**Records for processing:**
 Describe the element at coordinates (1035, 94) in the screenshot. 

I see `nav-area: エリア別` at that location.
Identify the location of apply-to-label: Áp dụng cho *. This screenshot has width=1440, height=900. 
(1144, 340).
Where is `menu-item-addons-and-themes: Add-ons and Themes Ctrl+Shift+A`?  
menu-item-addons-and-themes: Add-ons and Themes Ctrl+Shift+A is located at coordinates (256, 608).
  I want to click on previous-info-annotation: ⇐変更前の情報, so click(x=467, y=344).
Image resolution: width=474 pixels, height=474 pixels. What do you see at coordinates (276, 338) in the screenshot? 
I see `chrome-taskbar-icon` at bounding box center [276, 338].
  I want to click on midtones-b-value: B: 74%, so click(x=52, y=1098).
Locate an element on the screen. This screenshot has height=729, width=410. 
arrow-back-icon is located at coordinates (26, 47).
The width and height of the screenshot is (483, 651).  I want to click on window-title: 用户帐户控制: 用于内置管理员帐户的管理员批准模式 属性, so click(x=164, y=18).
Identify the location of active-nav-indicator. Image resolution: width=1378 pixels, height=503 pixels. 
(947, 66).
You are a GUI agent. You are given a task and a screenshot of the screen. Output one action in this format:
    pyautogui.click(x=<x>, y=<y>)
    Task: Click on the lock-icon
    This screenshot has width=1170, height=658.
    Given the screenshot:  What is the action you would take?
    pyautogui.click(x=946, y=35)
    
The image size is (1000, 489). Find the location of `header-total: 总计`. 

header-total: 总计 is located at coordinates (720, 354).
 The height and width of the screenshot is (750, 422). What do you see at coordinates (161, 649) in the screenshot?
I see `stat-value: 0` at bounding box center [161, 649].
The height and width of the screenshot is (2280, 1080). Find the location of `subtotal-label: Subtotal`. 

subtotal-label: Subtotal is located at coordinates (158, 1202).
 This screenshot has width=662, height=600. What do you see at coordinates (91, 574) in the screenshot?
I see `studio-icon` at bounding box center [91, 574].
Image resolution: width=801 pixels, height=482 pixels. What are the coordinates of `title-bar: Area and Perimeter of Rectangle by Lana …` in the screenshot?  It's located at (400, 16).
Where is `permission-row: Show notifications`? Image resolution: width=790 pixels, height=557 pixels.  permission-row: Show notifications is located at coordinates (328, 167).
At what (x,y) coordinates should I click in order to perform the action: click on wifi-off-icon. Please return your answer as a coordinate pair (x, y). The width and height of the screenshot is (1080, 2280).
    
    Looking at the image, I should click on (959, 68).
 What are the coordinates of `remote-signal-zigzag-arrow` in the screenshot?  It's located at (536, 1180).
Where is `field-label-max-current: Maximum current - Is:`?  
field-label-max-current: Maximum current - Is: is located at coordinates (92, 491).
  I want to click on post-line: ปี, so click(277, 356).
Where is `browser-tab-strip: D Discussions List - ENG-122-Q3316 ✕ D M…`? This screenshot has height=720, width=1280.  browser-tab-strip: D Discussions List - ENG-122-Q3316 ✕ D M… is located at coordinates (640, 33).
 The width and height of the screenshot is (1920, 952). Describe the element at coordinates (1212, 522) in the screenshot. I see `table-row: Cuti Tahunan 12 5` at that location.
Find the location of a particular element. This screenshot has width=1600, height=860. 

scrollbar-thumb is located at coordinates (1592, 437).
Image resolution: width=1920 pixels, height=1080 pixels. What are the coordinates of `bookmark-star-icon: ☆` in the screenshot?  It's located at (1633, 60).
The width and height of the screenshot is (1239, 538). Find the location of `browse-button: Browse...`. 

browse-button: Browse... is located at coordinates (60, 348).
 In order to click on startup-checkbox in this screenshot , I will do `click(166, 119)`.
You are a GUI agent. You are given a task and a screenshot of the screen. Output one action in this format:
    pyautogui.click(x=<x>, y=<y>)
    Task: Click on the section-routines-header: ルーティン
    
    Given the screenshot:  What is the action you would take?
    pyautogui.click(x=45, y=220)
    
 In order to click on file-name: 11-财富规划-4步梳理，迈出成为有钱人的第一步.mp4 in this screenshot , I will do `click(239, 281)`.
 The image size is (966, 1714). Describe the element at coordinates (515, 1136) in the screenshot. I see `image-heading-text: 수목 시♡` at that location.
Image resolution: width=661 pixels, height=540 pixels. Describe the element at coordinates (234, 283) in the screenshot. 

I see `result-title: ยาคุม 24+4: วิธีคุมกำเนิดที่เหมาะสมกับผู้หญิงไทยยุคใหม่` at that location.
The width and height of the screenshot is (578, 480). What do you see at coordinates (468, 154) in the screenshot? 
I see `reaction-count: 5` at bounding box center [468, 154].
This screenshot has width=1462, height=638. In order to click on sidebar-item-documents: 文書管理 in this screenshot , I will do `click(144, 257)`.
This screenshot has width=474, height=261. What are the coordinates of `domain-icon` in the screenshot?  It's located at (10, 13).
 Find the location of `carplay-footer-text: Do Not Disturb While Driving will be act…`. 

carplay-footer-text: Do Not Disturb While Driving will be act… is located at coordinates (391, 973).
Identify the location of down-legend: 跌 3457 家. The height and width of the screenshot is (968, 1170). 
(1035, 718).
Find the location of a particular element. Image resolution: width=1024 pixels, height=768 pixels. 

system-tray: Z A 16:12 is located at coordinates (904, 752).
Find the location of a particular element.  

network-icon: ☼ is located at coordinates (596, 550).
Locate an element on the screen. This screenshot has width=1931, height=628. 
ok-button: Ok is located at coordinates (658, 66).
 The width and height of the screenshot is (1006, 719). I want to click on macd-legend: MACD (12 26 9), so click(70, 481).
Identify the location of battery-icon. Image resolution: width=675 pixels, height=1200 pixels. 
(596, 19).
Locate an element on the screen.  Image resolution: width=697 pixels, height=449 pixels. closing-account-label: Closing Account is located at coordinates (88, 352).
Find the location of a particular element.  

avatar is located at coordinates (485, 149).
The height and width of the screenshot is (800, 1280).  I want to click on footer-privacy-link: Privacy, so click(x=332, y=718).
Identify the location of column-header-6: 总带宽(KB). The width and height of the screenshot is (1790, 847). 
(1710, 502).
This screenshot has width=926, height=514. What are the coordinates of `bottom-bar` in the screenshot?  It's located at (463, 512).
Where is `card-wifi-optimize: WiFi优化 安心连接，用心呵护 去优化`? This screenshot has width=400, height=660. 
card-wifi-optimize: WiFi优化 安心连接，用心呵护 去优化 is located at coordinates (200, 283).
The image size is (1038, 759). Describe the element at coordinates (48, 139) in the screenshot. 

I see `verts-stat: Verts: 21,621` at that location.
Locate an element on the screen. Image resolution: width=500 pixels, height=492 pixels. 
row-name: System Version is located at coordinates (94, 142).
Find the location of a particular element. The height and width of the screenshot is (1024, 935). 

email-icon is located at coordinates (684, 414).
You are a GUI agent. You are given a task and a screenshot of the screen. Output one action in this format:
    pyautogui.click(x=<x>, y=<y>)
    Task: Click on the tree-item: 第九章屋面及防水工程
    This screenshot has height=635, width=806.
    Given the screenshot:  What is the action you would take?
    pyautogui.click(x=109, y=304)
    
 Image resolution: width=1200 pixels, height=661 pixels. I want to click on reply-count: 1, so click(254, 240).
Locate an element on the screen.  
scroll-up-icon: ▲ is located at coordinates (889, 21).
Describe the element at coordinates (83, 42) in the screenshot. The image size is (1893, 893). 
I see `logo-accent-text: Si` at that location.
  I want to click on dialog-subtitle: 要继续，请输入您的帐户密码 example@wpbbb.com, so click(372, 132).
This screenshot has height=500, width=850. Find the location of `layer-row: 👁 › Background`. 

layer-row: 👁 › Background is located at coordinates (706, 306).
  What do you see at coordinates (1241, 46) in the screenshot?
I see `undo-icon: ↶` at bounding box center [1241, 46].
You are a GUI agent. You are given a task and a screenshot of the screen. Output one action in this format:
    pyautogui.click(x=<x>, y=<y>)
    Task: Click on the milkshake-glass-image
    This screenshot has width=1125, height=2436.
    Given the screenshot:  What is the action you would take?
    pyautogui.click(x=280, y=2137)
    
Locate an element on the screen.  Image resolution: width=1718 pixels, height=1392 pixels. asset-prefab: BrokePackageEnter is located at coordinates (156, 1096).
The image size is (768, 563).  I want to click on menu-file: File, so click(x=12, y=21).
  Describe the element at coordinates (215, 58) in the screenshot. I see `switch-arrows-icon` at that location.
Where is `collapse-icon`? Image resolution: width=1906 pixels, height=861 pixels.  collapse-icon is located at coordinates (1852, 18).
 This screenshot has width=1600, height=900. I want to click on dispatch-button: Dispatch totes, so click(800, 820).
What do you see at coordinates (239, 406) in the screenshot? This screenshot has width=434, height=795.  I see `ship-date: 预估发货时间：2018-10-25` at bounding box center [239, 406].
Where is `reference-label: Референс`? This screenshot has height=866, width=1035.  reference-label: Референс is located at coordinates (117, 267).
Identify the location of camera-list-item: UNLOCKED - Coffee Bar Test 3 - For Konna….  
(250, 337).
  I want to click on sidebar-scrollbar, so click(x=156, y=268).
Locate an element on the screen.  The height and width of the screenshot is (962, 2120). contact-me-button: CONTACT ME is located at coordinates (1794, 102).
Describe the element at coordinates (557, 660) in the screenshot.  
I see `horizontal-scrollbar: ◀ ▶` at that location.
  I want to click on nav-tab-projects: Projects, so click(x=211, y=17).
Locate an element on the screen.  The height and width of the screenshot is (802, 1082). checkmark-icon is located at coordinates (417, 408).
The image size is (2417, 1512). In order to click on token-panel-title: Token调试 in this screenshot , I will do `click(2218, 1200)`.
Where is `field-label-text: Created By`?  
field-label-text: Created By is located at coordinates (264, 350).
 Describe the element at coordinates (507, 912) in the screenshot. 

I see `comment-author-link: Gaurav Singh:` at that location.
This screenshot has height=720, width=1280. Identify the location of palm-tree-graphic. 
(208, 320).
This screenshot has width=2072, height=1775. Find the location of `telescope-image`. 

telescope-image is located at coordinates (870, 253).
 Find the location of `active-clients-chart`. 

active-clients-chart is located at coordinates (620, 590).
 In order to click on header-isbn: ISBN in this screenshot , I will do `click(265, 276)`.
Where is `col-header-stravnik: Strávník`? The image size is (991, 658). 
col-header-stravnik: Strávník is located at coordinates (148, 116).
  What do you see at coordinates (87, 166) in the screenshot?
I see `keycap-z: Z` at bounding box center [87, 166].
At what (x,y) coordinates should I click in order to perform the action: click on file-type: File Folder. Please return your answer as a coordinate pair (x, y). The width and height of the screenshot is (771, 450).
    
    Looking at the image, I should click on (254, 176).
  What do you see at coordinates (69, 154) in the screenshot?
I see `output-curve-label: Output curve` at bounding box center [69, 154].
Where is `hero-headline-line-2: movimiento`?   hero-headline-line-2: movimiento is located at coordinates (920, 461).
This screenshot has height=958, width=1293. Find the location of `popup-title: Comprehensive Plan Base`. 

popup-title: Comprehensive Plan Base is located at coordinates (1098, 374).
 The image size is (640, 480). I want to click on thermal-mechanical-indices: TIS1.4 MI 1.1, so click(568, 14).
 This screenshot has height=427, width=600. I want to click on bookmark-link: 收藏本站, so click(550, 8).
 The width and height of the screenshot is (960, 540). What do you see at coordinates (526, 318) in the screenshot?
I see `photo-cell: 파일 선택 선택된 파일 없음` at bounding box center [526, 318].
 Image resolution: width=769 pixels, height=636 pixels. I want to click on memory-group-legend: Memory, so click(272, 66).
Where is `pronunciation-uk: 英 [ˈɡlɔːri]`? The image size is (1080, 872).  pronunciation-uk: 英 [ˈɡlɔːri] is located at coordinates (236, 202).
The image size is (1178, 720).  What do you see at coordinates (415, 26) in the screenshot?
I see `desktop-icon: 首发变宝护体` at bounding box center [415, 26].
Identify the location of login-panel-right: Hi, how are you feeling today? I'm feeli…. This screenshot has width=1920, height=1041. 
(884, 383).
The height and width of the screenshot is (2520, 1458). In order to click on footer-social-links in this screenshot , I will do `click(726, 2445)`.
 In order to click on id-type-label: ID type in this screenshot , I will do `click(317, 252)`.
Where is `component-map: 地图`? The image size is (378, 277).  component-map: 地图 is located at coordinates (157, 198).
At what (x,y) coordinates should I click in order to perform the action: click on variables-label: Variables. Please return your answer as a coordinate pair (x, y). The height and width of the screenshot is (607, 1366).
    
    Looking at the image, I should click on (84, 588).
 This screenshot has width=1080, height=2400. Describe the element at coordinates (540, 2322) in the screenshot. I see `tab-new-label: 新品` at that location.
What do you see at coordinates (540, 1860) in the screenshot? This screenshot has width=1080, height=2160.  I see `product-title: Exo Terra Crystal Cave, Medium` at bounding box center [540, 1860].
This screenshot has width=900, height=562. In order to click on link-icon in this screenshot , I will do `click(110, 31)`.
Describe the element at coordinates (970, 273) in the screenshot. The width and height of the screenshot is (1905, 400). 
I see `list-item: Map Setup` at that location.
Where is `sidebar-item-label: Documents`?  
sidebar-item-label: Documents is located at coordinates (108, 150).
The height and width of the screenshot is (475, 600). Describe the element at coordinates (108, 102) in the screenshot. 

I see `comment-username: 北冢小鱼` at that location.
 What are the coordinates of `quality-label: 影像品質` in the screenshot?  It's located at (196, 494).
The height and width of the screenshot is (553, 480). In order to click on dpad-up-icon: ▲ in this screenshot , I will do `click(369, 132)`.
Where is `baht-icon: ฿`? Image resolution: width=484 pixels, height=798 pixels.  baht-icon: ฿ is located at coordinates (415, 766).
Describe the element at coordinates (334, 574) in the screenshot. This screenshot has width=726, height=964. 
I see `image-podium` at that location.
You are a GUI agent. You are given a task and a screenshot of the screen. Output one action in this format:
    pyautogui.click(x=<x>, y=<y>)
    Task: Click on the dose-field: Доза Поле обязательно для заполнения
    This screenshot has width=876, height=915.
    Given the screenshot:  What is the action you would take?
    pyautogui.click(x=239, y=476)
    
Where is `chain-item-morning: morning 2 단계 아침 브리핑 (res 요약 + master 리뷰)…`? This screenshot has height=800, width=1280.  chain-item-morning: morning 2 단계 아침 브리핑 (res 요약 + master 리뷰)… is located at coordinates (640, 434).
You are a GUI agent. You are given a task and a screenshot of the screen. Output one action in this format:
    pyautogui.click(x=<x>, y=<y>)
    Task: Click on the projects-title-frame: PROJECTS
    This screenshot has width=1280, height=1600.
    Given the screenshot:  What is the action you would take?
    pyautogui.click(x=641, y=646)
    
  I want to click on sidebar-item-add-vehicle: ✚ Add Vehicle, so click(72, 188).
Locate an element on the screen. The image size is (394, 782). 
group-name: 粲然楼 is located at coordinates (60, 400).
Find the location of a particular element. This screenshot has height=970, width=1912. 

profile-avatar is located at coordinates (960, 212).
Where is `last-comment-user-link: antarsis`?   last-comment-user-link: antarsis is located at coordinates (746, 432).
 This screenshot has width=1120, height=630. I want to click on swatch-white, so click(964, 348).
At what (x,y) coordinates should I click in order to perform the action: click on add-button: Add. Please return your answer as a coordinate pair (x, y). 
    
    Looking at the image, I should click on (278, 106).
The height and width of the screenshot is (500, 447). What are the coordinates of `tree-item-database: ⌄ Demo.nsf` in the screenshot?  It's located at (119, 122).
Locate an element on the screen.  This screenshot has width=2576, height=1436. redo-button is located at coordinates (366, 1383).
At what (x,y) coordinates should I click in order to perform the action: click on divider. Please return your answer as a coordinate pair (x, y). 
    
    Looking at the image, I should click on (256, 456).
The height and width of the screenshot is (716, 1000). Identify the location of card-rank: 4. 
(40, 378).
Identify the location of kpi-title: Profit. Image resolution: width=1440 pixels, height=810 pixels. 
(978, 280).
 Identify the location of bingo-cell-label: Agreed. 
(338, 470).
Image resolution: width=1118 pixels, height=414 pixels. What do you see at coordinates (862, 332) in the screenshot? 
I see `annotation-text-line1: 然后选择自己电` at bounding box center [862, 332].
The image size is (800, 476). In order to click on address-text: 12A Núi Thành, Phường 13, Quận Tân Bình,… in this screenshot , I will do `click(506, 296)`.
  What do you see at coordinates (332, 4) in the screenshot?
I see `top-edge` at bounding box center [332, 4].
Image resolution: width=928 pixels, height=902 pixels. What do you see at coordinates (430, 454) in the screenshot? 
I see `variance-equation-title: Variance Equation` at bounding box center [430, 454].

**The task:**
Copy the data word for word, starting at the line containing "I want to click on nav-tab-projects: Projects, so" and ending after the line containing "telescope-image is located".

**Finished exercise:**
  I want to click on nav-tab-projects: Projects, so click(x=211, y=17).
Locate an element on the screen.  The height and width of the screenshot is (802, 1082). checkmark-icon is located at coordinates (417, 408).
The image size is (2417, 1512). In order to click on token-panel-title: Token调试 in this screenshot , I will do `click(2218, 1200)`.
Where is `field-label-text: Created By`?  
field-label-text: Created By is located at coordinates (264, 350).
 Describe the element at coordinates (507, 912) in the screenshot. 

I see `comment-author-link: Gaurav Singh:` at that location.
This screenshot has height=720, width=1280. Identify the location of palm-tree-graphic. 
(208, 320).
This screenshot has width=2072, height=1775. Find the location of `telescope-image`. 

telescope-image is located at coordinates (870, 253).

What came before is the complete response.